Development can use temporary local branches or intermediate commits, but the
final branch should not contain:
- a Mastra/native runtime feature flag
- a Mastra fallback path
- a Mastra-shaped tool adapter
- storage abstractions whose only purpose is preserving old Mastra data
Because Instance AI runtime data may be reset, the cutover is a schema and code
replacement.
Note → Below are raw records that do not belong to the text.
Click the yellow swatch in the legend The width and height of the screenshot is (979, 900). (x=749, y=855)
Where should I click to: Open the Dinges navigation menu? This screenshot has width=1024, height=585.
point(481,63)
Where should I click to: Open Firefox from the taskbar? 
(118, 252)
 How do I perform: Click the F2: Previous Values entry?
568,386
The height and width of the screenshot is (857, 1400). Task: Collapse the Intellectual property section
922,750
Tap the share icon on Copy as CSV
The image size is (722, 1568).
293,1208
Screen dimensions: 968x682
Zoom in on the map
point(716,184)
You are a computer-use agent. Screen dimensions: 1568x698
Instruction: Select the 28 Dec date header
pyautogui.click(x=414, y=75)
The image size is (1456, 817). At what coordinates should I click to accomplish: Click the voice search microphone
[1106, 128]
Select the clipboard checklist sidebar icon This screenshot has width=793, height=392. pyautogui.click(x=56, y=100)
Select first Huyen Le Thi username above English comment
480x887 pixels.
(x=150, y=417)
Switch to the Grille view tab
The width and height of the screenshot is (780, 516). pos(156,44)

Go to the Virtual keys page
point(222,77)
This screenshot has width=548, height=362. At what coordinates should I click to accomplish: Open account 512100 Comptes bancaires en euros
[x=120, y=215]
The migration should leave the database in a native-agents-ready
state and the application should create fresh threads, messages, checkpoints,
and run snapshots after upgrade.
## Component Mapping
| Current Instance AI area | Native agents target | Notes |
| --- | --- | --- |
| `agent/instance-agent.ts` | `new Agent('n8n-instance-ai')` | Replace Mastra agent, Mastra registration, MCP client wiring, and tool search. |
| `agent/sub-agent-factory.ts` | Native `Agent` | Keep Instance AI `agentId` as product metadata outside the native agent name. |
| `agent/register-with-mastra.ts` | Delete | Native checkpoints replace Mastra workflow snapshot registration. |
| `tools/*` | Native `Tool` definitions | Rewrite directly with `new Tool(name)`. Shared helpers are allowed only for product concepts, not Mastra-shaped configs. |
| Tool HITL | `Tool.suspend(schema).resume(schema)` | Replace `ctx.agent.suspend` with native `ctx.suspend`; replace `ctx.agent.resumeData` with native `ctx.resumeData`. |
| Tool output shaping | `Tool.toModelOutput()` and `Tool.toMessage()` | Preserve truncation and custom message behavior where needed. |
| `tools/orchestration/delegate.tool.ts` | Native sub-agent streaming | `maxSteps` becomes `maxIterations`; no Mastra registration. |
| `tools/orchestration/build-workflow-agent.tool.ts` | Native builder agent | Builder sub-runs use native stream and HITL resume. |
| `runtime/stream-runner.ts` | Native stream runner | Use `BuiltAgent.stream()` and `BuiltAgent.resume('stream', ...)`. |
| `runtime/resumable-stream-executor.ts` | Native stream executor | Read `ReadableStream<StreamChunk>`, accumulate text deltas, publish canonical Instance AI events. |
| `stream/map-chunk.ts` | Native chunk mapper | Map native `StreamChunk` to `InstanceAiEvent`. |
| `memory/memory-config.ts` | Native `Memory` builder | Use `BuiltMemory`, `lastMessages`, optional semantic recall, no working memory initially. |
| `storage/*` | Native storage abstractions | Replace Mastra-memory-backed metadata storage with TypeORM-backed services. |
| `workspace/*` | Native `Workspace` providers | Rewrite local, Daytona, and n8n-sandbox adapters against agents workspace interfaces. |
| `mcp/*` | Native `McpClient` or dynamic native tools | Keep schema sanitization only where still required by providers. |
| `compaction/*` | Native `Agent.generate()` | Keep operational summarization, but do not depend on observational memory. |
| `tracing/*` | Native telemetry plus Instance AI spans | Prefer `@n8n/agents` telemetry and events; keep product-level LangSmith spans if they provide missing detail. |
## Native Type Surface
Replace Mastra-facing types in `src/types.ts` with native types.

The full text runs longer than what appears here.